▸ **Work to be completed**: All lines below are to be transcribed exactly.

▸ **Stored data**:
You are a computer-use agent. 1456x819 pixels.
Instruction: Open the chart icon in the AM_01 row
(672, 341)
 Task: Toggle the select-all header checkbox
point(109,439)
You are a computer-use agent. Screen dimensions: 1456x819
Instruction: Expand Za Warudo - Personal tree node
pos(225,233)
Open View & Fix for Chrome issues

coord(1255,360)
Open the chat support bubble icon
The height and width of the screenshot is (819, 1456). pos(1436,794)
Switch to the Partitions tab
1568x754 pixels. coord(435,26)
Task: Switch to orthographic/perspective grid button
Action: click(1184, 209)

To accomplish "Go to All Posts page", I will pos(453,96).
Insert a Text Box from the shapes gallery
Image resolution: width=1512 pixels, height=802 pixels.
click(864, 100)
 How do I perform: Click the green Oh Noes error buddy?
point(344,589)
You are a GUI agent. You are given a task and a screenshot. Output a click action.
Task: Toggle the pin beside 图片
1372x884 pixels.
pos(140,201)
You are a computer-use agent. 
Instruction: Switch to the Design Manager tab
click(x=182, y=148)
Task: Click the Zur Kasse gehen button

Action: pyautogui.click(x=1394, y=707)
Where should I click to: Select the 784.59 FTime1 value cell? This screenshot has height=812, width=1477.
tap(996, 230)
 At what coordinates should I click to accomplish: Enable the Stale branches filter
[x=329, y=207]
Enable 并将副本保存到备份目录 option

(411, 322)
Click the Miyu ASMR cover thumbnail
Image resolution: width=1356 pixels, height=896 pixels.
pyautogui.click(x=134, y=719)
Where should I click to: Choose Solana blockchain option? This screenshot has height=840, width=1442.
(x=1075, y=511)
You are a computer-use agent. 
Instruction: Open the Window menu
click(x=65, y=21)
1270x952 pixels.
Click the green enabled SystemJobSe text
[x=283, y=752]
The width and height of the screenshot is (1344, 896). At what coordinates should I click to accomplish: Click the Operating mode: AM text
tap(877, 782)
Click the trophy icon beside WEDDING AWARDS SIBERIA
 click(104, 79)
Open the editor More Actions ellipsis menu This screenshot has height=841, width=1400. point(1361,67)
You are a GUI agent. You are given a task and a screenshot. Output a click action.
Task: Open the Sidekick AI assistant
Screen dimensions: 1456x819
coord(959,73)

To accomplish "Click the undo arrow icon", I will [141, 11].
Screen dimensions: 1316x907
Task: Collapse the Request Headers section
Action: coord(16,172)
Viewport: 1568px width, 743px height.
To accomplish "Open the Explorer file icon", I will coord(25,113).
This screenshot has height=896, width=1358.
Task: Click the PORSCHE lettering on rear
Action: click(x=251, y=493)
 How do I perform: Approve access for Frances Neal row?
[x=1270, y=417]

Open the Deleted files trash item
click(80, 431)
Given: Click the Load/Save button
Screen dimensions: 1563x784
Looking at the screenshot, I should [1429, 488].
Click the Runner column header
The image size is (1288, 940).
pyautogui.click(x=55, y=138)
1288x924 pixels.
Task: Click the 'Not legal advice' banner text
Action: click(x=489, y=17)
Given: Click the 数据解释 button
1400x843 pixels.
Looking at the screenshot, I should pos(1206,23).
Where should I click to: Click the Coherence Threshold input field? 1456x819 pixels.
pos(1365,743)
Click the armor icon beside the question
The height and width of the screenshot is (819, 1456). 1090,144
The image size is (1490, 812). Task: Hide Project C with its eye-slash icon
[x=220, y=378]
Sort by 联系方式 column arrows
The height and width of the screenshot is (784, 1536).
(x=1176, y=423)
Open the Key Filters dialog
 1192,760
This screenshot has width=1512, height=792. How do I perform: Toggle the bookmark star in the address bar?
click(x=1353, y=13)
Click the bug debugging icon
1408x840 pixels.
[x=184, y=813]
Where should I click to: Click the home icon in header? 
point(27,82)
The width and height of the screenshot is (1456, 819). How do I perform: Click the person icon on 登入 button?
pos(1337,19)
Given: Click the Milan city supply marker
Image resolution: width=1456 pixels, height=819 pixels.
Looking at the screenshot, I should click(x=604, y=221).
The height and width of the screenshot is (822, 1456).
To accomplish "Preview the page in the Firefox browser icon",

▸ **Completed exercise**:
You are a computer-use agent. 1456x819 pixels.
Instruction: Open the chart icon in the AM_01 row
(672, 341)
 Task: Toggle the select-all header checkbox
point(109,439)
You are a computer-use agent. Screen dimensions: 1456x819
Instruction: Expand Za Warudo - Personal tree node
pos(225,233)
Open View & Fix for Chrome issues

coord(1255,360)
Open the chat support bubble icon
The height and width of the screenshot is (819, 1456). pos(1436,794)
Switch to the Partitions tab
1568x754 pixels. coord(435,26)
Task: Switch to orthographic/perspective grid button
Action: click(1184, 209)

To accomplish "Go to All Posts page", I will pos(453,96).
Insert a Text Box from the shapes gallery
Image resolution: width=1512 pixels, height=802 pixels.
click(864, 100)
 How do I perform: Click the green Oh Noes error buddy?
point(344,589)
You are a GUI agent. You are given a task and a screenshot. Output a click action.
Task: Toggle the pin beside 图片
1372x884 pixels.
pos(140,201)
You are a computer-use agent. 
Instruction: Switch to the Design Manager tab
click(x=182, y=148)
Task: Click the Zur Kasse gehen button

Action: pyautogui.click(x=1394, y=707)
Where should I click to: Select the 784.59 FTime1 value cell? This screenshot has height=812, width=1477.
tap(996, 230)
 At what coordinates should I click to accomplish: Enable the Stale branches filter
[x=329, y=207]
Enable 并将副本保存到备份目录 option

(411, 322)
Click the Miyu ASMR cover thumbnail
Image resolution: width=1356 pixels, height=896 pixels.
pyautogui.click(x=134, y=719)
Where should I click to: Choose Solana blockchain option? This screenshot has height=840, width=1442.
(x=1075, y=511)
You are a computer-use agent. 
Instruction: Open the Window menu
click(x=65, y=21)
1270x952 pixels.
Click the green enabled SystemJobSe text
[x=283, y=752]
The width and height of the screenshot is (1344, 896). At what coordinates should I click to accomplish: Click the Operating mode: AM text
tap(877, 782)
Click the trophy icon beside WEDDING AWARDS SIBERIA
 click(104, 79)
Open the editor More Actions ellipsis menu This screenshot has height=841, width=1400. point(1361,67)
You are a GUI agent. You are given a task and a screenshot. Output a click action.
Task: Open the Sidekick AI assistant
Screen dimensions: 1456x819
coord(959,73)

To accomplish "Click the undo arrow icon", I will [141, 11].
Screen dimensions: 1316x907
Task: Collapse the Request Headers section
Action: coord(16,172)
Viewport: 1568px width, 743px height.
To accomplish "Open the Explorer file icon", I will coord(25,113).
This screenshot has height=896, width=1358.
Task: Click the PORSCHE lettering on rear
Action: click(x=251, y=493)
 How do I perform: Approve access for Frances Neal row?
[x=1270, y=417]

Open the Deleted files trash item
click(80, 431)
Given: Click the Load/Save button
Screen dimensions: 1563x784
Looking at the screenshot, I should [1429, 488].
Click the Runner column header
The image size is (1288, 940).
pyautogui.click(x=55, y=138)
1288x924 pixels.
Task: Click the 'Not legal advice' banner text
Action: click(x=489, y=17)
Given: Click the 数据解释 button
1400x843 pixels.
Looking at the screenshot, I should pos(1206,23).
Where should I click to: Click the Coherence Threshold input field? 1456x819 pixels.
pos(1365,743)
Click the armor icon beside the question
The height and width of the screenshot is (819, 1456). 1090,144
The image size is (1490, 812). Task: Hide Project C with its eye-slash icon
[x=220, y=378]
Sort by 联系方式 column arrows
The height and width of the screenshot is (784, 1536).
(x=1176, y=423)
Open the Key Filters dialog
 1192,760
This screenshot has width=1512, height=792. How do I perform: Toggle the bookmark star in the address bar?
click(x=1353, y=13)
Click the bug debugging icon
1408x840 pixels.
[x=184, y=813]
Where should I click to: Click the home icon in header? 
point(27,82)
The width and height of the screenshot is (1456, 819). How do I perform: Click the person icon on 登入 button?
pos(1337,19)
Given: Click the Milan city supply marker
Image resolution: width=1456 pixels, height=819 pixels.
Looking at the screenshot, I should click(x=604, y=221).
The height and width of the screenshot is (822, 1456).
To accomplish "Preview the page in the Firefox browser icon",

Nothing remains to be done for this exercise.